- _Target position records_
▼

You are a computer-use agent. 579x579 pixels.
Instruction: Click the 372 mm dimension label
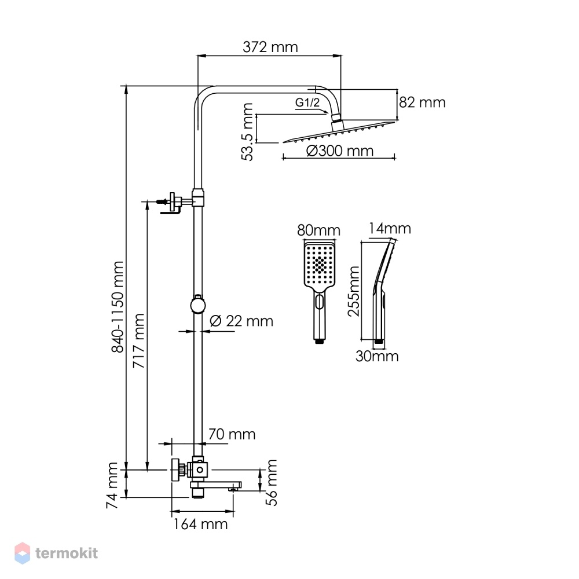tap(270, 47)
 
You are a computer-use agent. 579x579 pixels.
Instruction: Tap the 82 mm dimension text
tap(422, 102)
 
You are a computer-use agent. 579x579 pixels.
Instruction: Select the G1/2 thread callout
tap(307, 102)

▲

- _Instructions for the task_
Copy every line of the listing above word for word, leaving out the pictures.

- _Solved problem_
You are a computer-use agent. 579x579 pixels.
Instruction: Click the 372 mm dimension label
tap(270, 47)
 
You are a computer-use agent. 579x579 pixels.
Instruction: Tap the 82 mm dimension text
tap(422, 102)
 
You are a computer-use agent. 579x579 pixels.
Instruction: Select the G1/2 thread callout
tap(307, 102)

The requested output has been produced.